----- 節選 -----

Socket_id打印出來是1,這個是後續問題推斷的一個重要線索,意思是在numa node1節點上申請內存。
順着這個線索往前推,看看到底爲什麼沒有分配到內存。
問題出現在dpdk_mp_create函數,先看看代碼都有哪幾種情形返回NULL。
用gdb跟蹤了一下發問題出現在調用rte_mempool_create函數返回值是NULL。且rte_mempool_create函數是dpdk的lib庫函數,ovs調用此函數創建內存池。定位到此處發現如果再繼續定位下去需要查看dpdk的代碼,沒辦法只能繼續。
問題跟蹤到dpdk的代碼進度是越來越慢,因爲跟蹤的這一路是dpdk的內存管理流程,代碼很難啃。繼續跟蹤rte_mempool_create函數。
函數調用流程如下:
rte_mempool_create
-> rte_mempool_create_empty
->rte_memzone_reserve
->rte_memzone_reserve_thread_safe
->memzone_reserve_aligned_thread_unsafe
->malloc_heap_alloc
->find_suitable_element
最後跟蹤到find_suitable_element函數,此函數的功能是dpdk的內存管理malloc申請堆內存時,首先查看空閒鏈表是否有空閒的內存塊,如果有空閒內存塊則返回空閒節點的地址,如果沒有返回NULL。
函數如下:
static struct malloc_elem *
find_suitable_element(struct malloc_heap *heap, size_t size,
unsigned flags, size_t align, size_t bound)
{
size_t idx;
struct malloc_elem *elem, *alt_elem = NULL;
for (idx = malloc_elem_free_list_index(size);
idx < RTE_HEAP_NUM_FREELISTS; idx++) {
for (elem = LIST_FIRST(&heap->free_head[idx]);
!!elem; elem = LIST_NEXT(elem, free_list)) {
if (malloc_elem_can_hold(elem, size, align, bound)) {
if (check_hugepage_sz(flags, elem->ms->hugepage_sz))
return elem;
if (alt_elem == NULL)
alt_elem = elem;
}
}
}
if ((alt_elem != NULL) && (flags & RTE_MEMZONE_SIZE_HINT_ONLY))

----- 練習資料 -----

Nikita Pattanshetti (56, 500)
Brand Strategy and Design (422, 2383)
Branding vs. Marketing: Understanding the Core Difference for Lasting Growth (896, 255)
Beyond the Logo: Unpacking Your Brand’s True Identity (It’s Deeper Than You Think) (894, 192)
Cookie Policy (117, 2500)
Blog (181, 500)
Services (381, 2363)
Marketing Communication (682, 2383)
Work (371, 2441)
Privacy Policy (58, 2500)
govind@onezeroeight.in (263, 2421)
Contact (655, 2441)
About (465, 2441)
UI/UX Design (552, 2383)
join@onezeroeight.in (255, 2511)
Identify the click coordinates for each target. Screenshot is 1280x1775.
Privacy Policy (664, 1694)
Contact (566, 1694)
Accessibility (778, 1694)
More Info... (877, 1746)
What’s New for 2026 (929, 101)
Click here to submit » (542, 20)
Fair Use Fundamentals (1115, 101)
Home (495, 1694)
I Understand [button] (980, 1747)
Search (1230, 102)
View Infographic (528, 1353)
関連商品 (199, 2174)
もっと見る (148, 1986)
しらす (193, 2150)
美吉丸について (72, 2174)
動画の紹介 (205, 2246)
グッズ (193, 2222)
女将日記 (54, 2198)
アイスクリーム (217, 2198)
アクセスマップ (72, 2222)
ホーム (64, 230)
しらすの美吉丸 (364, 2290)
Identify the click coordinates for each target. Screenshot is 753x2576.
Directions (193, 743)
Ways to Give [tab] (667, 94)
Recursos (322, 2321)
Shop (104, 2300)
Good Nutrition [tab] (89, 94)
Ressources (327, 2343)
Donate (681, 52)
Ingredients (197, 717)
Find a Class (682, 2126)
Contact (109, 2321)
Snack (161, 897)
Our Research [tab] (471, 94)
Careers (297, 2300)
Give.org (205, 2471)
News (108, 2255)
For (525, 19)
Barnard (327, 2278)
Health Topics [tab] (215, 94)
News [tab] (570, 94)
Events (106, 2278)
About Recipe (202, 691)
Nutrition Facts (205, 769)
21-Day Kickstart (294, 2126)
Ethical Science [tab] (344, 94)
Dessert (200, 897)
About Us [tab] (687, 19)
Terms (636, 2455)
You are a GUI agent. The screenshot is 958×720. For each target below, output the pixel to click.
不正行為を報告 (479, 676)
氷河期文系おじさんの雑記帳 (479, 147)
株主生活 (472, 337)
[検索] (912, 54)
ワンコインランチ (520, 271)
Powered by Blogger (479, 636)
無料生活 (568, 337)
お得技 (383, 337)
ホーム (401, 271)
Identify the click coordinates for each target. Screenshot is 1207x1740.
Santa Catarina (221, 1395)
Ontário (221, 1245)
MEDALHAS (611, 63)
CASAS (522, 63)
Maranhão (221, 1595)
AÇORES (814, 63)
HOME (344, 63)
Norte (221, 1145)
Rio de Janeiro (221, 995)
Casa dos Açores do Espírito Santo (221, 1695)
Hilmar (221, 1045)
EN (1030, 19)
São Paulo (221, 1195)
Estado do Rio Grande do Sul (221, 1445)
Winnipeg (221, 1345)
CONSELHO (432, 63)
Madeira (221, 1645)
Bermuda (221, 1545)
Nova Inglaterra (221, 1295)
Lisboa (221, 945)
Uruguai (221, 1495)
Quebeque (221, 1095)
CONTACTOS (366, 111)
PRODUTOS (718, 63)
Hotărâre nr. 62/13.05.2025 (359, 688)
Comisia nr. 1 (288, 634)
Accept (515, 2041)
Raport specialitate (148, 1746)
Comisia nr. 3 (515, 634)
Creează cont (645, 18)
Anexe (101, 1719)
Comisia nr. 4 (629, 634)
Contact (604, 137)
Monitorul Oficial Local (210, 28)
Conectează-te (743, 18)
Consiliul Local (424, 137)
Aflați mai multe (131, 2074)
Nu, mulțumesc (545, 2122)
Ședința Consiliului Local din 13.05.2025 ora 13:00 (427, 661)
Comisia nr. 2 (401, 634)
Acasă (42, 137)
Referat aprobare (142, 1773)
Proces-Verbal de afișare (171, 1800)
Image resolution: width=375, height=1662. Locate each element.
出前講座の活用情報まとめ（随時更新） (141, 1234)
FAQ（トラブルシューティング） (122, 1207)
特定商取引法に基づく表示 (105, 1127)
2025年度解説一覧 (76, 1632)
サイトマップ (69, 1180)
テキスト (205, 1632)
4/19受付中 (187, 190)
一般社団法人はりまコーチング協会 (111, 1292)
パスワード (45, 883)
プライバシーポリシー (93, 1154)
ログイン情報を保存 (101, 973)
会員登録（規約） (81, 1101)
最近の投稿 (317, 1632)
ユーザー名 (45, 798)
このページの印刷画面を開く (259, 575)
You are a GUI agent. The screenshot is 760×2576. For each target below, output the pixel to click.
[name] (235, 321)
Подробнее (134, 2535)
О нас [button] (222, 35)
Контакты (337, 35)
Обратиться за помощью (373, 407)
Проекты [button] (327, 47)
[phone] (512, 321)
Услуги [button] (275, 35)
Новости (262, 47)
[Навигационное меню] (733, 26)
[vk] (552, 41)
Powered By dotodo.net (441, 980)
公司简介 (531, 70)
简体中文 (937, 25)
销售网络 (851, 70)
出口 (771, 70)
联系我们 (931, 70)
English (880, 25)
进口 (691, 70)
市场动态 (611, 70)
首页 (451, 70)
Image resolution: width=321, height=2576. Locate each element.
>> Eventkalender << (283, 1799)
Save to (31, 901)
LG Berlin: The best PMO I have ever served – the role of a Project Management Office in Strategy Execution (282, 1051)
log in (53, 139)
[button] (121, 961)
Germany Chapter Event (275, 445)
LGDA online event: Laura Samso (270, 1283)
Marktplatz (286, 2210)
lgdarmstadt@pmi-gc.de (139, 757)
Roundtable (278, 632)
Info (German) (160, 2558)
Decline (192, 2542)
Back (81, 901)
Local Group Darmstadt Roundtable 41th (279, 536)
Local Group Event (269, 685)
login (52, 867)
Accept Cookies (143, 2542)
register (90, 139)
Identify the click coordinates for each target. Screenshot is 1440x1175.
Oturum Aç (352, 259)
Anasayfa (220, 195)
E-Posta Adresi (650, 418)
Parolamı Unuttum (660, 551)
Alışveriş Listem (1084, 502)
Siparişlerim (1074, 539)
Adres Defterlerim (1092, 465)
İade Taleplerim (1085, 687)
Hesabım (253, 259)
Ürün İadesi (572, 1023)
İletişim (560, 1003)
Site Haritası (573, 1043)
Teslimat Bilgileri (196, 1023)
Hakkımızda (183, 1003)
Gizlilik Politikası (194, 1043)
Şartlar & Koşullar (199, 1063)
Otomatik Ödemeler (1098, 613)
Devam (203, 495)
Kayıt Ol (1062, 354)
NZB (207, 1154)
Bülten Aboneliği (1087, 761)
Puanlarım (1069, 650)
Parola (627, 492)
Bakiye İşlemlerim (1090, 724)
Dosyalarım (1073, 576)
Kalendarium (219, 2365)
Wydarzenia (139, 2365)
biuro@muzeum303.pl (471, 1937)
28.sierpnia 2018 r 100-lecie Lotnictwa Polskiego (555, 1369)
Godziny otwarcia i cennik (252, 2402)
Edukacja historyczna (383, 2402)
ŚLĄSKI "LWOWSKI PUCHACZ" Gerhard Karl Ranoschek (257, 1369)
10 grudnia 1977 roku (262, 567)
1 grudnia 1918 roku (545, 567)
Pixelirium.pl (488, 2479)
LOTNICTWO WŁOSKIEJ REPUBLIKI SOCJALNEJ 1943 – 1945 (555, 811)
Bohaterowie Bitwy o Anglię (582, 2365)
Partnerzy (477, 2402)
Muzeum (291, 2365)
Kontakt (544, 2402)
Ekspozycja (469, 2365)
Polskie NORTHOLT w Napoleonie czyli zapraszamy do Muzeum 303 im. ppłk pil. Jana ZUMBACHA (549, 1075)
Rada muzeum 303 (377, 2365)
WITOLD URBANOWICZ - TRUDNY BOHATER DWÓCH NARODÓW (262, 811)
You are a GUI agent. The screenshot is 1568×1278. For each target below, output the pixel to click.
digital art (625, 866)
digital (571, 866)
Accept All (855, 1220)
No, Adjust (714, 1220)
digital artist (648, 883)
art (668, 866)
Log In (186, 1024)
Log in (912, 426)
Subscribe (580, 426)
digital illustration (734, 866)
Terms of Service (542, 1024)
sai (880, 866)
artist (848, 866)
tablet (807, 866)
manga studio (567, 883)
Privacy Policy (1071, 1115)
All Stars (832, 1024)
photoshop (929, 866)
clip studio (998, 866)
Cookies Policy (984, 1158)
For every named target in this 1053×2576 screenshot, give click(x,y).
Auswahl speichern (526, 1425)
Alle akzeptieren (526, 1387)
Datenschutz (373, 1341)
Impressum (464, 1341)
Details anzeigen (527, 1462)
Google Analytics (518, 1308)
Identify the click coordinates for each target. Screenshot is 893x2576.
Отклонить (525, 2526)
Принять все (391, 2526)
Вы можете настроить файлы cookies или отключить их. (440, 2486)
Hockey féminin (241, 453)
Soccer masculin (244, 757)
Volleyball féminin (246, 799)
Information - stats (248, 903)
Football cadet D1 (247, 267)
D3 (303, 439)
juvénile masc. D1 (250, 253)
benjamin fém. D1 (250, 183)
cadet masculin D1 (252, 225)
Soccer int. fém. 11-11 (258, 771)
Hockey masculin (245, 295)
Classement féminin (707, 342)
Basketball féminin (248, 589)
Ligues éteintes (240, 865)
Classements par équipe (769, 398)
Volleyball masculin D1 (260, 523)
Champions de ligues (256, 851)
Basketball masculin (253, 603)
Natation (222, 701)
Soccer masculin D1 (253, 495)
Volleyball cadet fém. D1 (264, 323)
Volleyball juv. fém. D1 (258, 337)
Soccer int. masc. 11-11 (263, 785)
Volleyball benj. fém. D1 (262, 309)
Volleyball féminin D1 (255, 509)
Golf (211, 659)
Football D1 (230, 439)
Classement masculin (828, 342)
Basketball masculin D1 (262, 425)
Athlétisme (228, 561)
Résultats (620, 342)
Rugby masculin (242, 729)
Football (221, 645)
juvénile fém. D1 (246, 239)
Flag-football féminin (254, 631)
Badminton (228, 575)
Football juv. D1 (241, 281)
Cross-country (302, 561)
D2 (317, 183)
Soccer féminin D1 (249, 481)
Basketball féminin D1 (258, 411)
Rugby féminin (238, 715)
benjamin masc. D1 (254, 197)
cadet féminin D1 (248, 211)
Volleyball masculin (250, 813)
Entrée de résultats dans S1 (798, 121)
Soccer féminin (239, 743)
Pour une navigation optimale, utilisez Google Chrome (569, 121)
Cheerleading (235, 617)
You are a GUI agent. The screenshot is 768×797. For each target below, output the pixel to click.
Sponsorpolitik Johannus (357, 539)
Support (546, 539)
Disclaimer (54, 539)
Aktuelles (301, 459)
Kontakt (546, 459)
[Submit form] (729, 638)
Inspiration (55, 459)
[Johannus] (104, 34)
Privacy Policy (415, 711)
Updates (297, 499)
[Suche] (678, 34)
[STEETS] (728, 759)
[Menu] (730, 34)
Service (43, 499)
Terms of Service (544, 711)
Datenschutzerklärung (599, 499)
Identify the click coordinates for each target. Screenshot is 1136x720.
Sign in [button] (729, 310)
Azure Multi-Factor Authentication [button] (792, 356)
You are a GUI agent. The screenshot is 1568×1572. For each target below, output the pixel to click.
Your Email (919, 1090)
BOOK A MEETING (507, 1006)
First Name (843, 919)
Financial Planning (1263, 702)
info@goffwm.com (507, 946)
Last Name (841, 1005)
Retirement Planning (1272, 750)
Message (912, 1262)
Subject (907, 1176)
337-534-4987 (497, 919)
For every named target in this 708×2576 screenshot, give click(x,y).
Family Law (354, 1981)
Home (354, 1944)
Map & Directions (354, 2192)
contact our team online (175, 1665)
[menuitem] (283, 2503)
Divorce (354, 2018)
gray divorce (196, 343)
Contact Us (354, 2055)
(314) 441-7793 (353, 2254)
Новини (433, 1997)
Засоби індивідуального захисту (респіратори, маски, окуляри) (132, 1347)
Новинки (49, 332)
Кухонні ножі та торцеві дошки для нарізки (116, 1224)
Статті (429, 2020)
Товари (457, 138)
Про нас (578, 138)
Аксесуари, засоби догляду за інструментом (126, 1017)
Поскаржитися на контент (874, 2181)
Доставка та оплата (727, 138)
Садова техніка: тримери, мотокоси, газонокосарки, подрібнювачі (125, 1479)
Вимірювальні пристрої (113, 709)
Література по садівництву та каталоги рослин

-----

任務 1 :: 請引用關於DPDK記憶體分配問題的節選,從「Socket_id打印出來是」開始,一直到「pool_create函數。」為止,一字不改。
任務 2 :: 把紀錄中從含有「gray divorce (196, 343)」的那一行起、直到紀錄結尾的各行(首尾兩行都算在內)放入Markdown表格,空行略去不列。表格設「行號」與「內容」兩欄。

輸出 1 ::
Socket_id打印出來是1,這個是後續問題推斷的一個重要線索,意思是在numa node1節點上申請內存。
順着這個線索往前推,看看到底爲什麼沒有分配到內存。
問題出現在dpdk_mp_create函數,先看看代碼都有哪幾種情形返回NULL。
用gdb跟蹤了一下發問題出現在調用rte_mempool_create函數返回值是NULL。且rte_mempool_create函數是dpdk的lib庫函數,ovs調用此函數創建內存池。定位到此處發現如果再繼續定位下去需要查看dpdk的代碼,沒辦法只能繼續。
問題跟蹤到dpdk的代碼進度是越來越慢,因爲跟蹤的這一路是dpdk的內存管理流程,代碼很難啃。繼續跟蹤rte_mempool_create函數。

輸出 2 ::
| 行號 | 內容 |
|---|---|
| 1 | gray divorce (196, 343) |
| 2 | Contact Us (354, 2055) |
| 3 | (314) 441-7793 (353, 2254) |
| 4 | Новини (433, 1997) |
| 5 | Засоби індивідуального захисту (респіратори, маски, окуляри) (132, 1347) |
| 6 | Новинки (49, 332) |
| 7 | Кухонні ножі та торцеві дошки для нарізки (116, 1224) |
| 8 | Статті (429, 2020) |
| 9 | Товари (457, 138) |
| 10 | Про нас (578, 138) |
| 11 | Аксесуари, засоби догляду за інструментом (126, 1017) |
| 12 | Поскаржитися на контент (874, 2181) |
| 13 | Доставка та оплата (727, 138) |
| 14 | Садова техніка: тримери, мотокоси, газонокосарки, подрібнювачі (125, 1479) |
| 15 | Вимірювальні пристрої (113, 709) |
| 16 | Література по садівництву та каталоги рослин |